Task objective
Transcribe, exactly and in full, every record shown below, while omitting its images.

Records shown
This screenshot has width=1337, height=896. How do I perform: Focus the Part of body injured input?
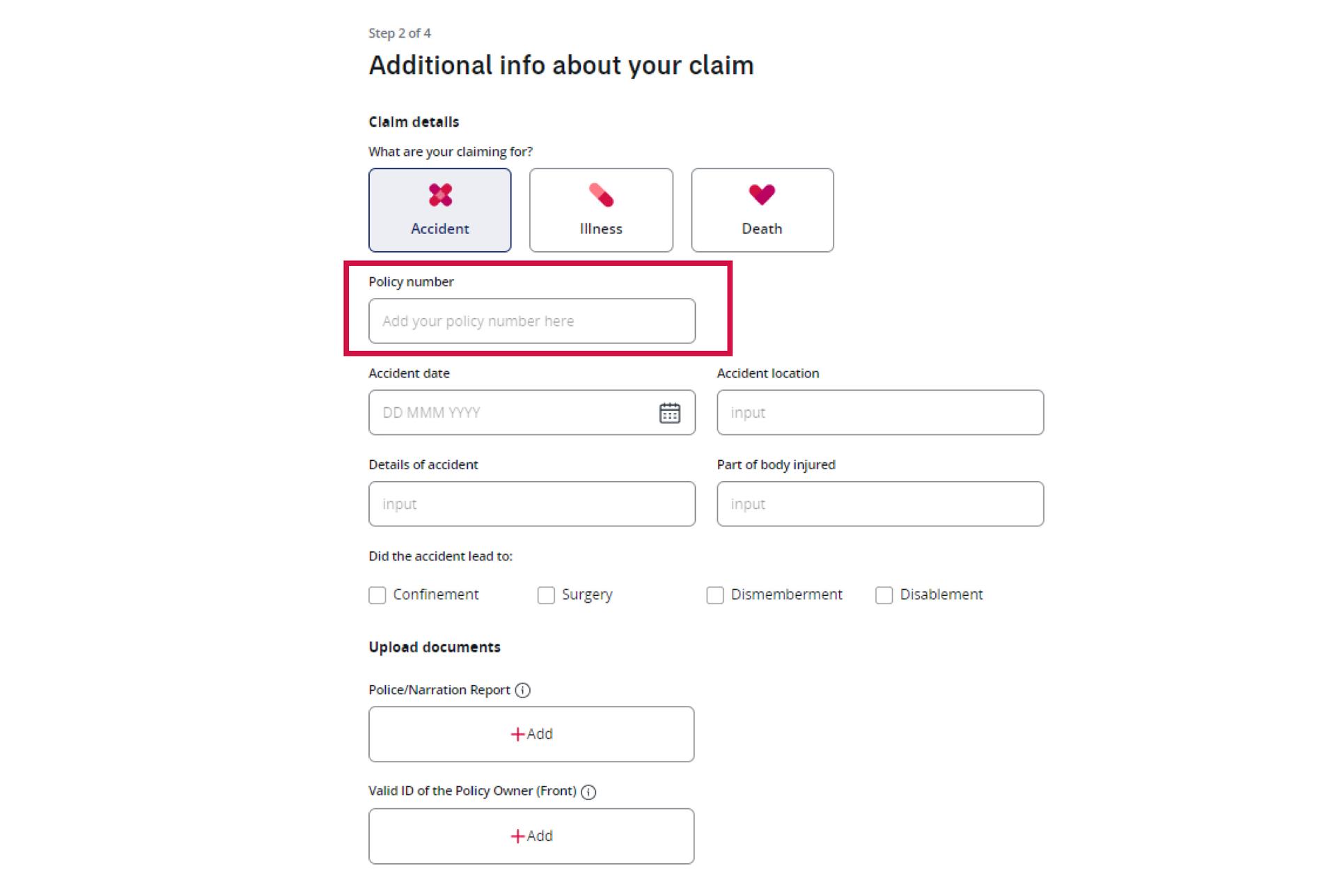pyautogui.click(x=880, y=504)
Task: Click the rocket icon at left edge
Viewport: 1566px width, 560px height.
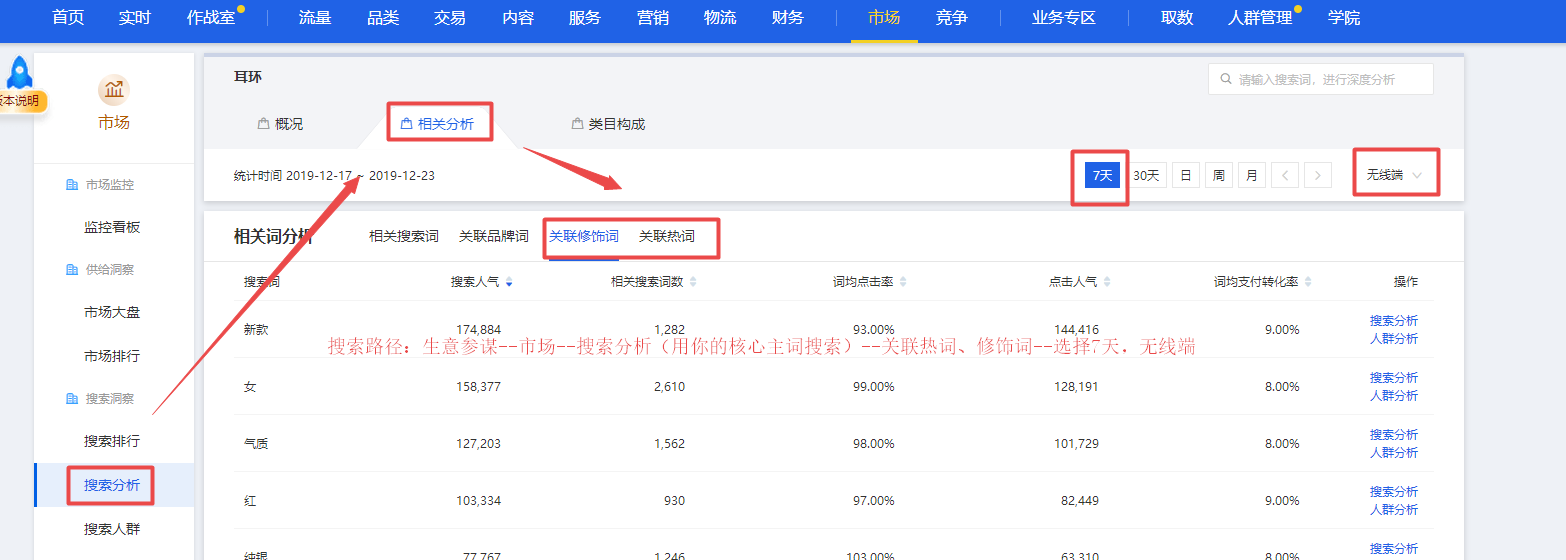Action: (x=19, y=73)
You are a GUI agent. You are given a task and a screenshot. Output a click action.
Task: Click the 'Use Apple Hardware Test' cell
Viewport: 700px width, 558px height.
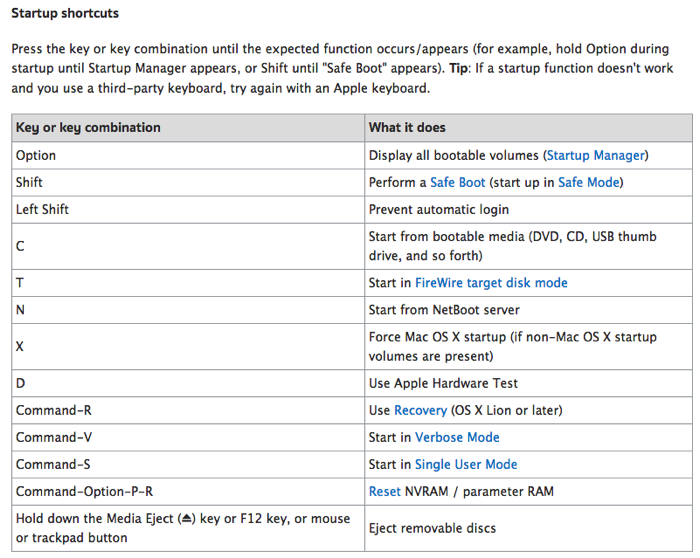pyautogui.click(x=528, y=383)
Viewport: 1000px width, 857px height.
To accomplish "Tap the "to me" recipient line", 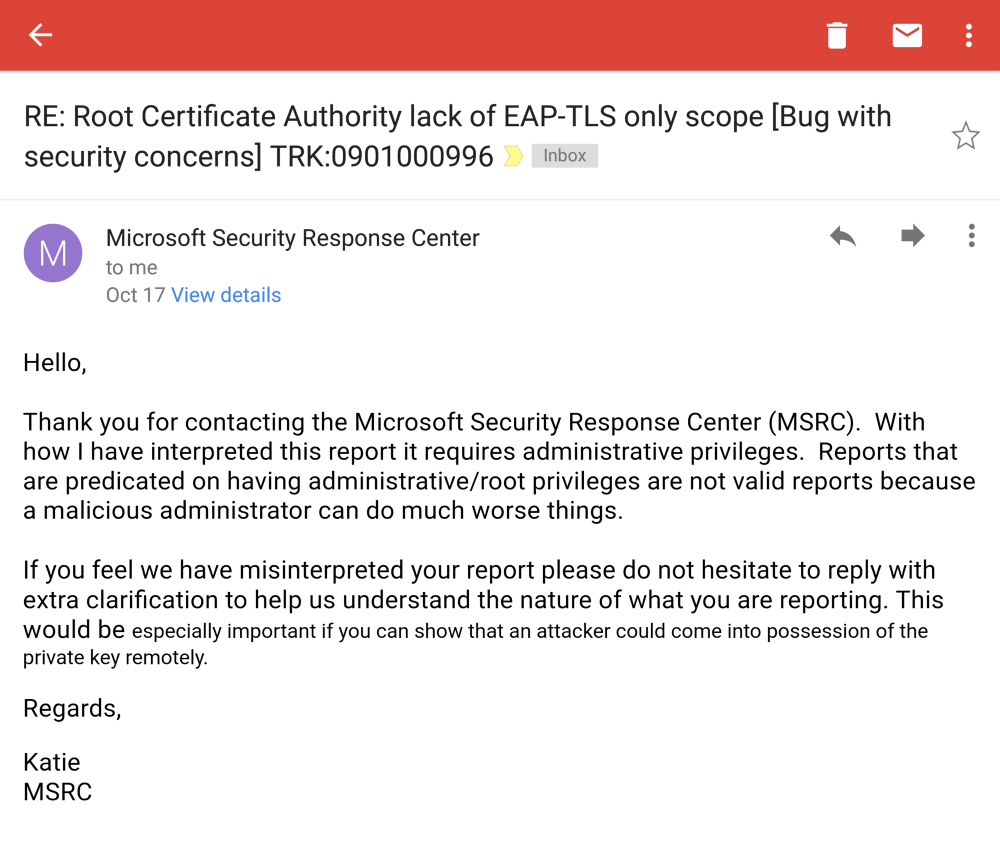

Exercise response
This screenshot has width=1337, height=896. How do I perform: Focus the Part of body injured input?
pyautogui.click(x=880, y=504)
Task: Click the rocket icon at left edge
Viewport: 1566px width, 560px height.
Action: (x=19, y=73)
You are a GUI agent. You are given a task and a screenshot. Output a click action.
Task: Click the 'Use Apple Hardware Test' cell
Viewport: 700px width, 558px height.
pyautogui.click(x=528, y=383)
Viewport: 1000px width, 857px height.
To accomplish "Tap the "to me" recipient line", 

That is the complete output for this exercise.